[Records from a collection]

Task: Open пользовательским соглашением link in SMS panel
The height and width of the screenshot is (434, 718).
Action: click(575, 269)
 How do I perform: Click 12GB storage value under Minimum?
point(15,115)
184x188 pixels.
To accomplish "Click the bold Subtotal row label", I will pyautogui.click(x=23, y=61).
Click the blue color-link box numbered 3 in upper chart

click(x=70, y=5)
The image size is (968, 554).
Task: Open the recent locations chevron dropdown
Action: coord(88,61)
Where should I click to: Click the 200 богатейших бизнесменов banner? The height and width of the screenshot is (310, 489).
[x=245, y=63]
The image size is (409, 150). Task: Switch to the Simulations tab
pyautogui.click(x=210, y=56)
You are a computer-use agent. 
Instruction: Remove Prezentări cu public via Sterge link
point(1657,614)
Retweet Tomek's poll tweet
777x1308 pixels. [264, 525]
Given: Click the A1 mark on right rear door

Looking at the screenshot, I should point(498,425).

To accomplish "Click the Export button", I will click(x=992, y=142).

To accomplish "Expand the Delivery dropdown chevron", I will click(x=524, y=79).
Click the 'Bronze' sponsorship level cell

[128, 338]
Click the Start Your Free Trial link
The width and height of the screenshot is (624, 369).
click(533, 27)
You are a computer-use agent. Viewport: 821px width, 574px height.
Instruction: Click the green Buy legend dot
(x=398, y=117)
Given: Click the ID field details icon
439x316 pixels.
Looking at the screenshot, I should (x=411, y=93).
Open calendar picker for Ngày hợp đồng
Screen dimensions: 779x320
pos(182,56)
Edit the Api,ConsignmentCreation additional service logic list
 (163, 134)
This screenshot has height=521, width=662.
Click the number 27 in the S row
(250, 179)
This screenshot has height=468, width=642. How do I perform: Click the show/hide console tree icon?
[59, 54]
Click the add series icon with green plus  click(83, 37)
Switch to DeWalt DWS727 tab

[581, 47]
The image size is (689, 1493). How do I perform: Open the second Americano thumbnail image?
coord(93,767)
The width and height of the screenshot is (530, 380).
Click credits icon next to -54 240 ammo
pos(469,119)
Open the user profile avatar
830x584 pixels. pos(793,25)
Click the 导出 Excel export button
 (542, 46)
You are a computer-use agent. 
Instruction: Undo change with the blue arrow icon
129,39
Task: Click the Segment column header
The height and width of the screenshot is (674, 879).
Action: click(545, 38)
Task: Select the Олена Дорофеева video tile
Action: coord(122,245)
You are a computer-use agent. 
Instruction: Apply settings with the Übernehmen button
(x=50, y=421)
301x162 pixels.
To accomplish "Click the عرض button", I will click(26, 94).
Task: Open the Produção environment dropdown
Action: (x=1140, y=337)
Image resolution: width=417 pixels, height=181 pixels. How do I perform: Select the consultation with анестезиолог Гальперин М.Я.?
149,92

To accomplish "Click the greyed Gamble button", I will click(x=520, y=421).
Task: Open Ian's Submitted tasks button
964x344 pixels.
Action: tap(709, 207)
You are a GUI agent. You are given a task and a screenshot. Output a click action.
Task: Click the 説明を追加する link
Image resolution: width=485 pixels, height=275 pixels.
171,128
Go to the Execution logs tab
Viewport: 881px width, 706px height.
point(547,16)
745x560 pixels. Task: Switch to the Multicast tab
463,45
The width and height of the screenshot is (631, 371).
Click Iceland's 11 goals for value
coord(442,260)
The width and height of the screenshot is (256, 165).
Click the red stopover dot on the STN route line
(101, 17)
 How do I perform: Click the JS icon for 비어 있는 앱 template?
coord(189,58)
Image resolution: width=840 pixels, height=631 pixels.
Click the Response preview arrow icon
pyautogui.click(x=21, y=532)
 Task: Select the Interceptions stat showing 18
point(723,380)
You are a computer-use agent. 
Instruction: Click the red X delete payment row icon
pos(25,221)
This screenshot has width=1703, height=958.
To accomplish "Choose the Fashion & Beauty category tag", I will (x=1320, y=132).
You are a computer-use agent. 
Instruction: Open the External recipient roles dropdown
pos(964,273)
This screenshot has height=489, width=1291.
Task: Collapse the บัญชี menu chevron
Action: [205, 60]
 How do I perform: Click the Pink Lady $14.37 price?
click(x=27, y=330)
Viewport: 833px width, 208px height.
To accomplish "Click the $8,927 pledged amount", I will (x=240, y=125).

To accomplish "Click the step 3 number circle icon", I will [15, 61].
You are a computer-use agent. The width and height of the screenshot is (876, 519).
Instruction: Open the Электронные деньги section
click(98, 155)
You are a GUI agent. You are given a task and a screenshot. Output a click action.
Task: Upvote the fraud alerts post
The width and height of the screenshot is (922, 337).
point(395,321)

→ **Task objective**
Repeat the lines above with every word intact.

→ **Task output**
Task: Open пользовательским соглашением link in SMS panel
The height and width of the screenshot is (434, 718).
Action: click(575, 269)
 How do I perform: Click 12GB storage value under Minimum?
point(15,115)
184x188 pixels.
To accomplish "Click the bold Subtotal row label", I will pyautogui.click(x=23, y=61).
Click the blue color-link box numbered 3 in upper chart

click(x=70, y=5)
The image size is (968, 554).
Task: Open the recent locations chevron dropdown
Action: coord(88,61)
Where should I click to: Click the 200 богатейших бизнесменов banner? The height and width of the screenshot is (310, 489).
[x=245, y=63]
The image size is (409, 150). Task: Switch to the Simulations tab
pyautogui.click(x=210, y=56)
You are a computer-use agent. 
Instruction: Remove Prezentări cu public via Sterge link
point(1657,614)
Retweet Tomek's poll tweet
777x1308 pixels. [264, 525]
Given: Click the A1 mark on right rear door

Looking at the screenshot, I should point(498,425).

To accomplish "Click the Export button", I will click(x=992, y=142).

To accomplish "Expand the Delivery dropdown chevron", I will click(x=524, y=79).
Click the 'Bronze' sponsorship level cell

[128, 338]
Click the Start Your Free Trial link
The width and height of the screenshot is (624, 369).
click(533, 27)
You are a computer-use agent. Viewport: 821px width, 574px height.
Instruction: Click the green Buy legend dot
(x=398, y=117)
Given: Click the ID field details icon
439x316 pixels.
Looking at the screenshot, I should (x=411, y=93).
Open calendar picker for Ngày hợp đồng
Screen dimensions: 779x320
pos(182,56)
Edit the Api,ConsignmentCreation additional service logic list
 (163, 134)
This screenshot has height=521, width=662.
Click the number 27 in the S row
(250, 179)
This screenshot has height=468, width=642. How do I perform: Click the show/hide console tree icon?
[59, 54]
Click the add series icon with green plus  click(83, 37)
Switch to DeWalt DWS727 tab

[581, 47]
The image size is (689, 1493). How do I perform: Open the second Americano thumbnail image?
coord(93,767)
The width and height of the screenshot is (530, 380).
Click credits icon next to -54 240 ammo
pos(469,119)
Open the user profile avatar
830x584 pixels. pos(793,25)
Click the 导出 Excel export button
 (542, 46)
You are a computer-use agent. 
Instruction: Undo change with the blue arrow icon
129,39
Task: Click the Segment column header
The height and width of the screenshot is (674, 879).
Action: click(545, 38)
Task: Select the Олена Дорофеева video tile
Action: coord(122,245)
You are a computer-use agent. 
Instruction: Apply settings with the Übernehmen button
(x=50, y=421)
301x162 pixels.
To accomplish "Click the عرض button", I will click(26, 94).
Task: Open the Produção environment dropdown
Action: (x=1140, y=337)
Image resolution: width=417 pixels, height=181 pixels. How do I perform: Select the consultation with анестезиолог Гальперин М.Я.?
149,92

To accomplish "Click the greyed Gamble button", I will click(x=520, y=421).
Task: Open Ian's Submitted tasks button
964x344 pixels.
Action: tap(709, 207)
You are a GUI agent. You are given a task and a screenshot. Output a click action.
Task: Click the 説明を追加する link
Image resolution: width=485 pixels, height=275 pixels.
171,128
Go to the Execution logs tab
Viewport: 881px width, 706px height.
point(547,16)
745x560 pixels. Task: Switch to the Multicast tab
463,45
The width and height of the screenshot is (631, 371).
Click Iceland's 11 goals for value
coord(442,260)
The width and height of the screenshot is (256, 165).
Click the red stopover dot on the STN route line
(101, 17)
 How do I perform: Click the JS icon for 비어 있는 앱 template?
coord(189,58)
Image resolution: width=840 pixels, height=631 pixels.
Click the Response preview arrow icon
pyautogui.click(x=21, y=532)
 Task: Select the Interceptions stat showing 18
point(723,380)
You are a computer-use agent. 
Instruction: Click the red X delete payment row icon
pos(25,221)
This screenshot has width=1703, height=958.
To accomplish "Choose the Fashion & Beauty category tag", I will (x=1320, y=132).
You are a computer-use agent. 
Instruction: Open the External recipient roles dropdown
pos(964,273)
This screenshot has height=489, width=1291.
Task: Collapse the บัญชี menu chevron
Action: [205, 60]
 How do I perform: Click the Pink Lady $14.37 price?
click(x=27, y=330)
Viewport: 833px width, 208px height.
To accomplish "Click the $8,927 pledged amount", I will (x=240, y=125).

To accomplish "Click the step 3 number circle icon", I will [15, 61].
You are a computer-use agent. The width and height of the screenshot is (876, 519).
Instruction: Open the Электронные деньги section
click(98, 155)
You are a GUI agent. You are given a task and a screenshot. Output a click action.
Task: Upvote the fraud alerts post
The width and height of the screenshot is (922, 337).
point(395,321)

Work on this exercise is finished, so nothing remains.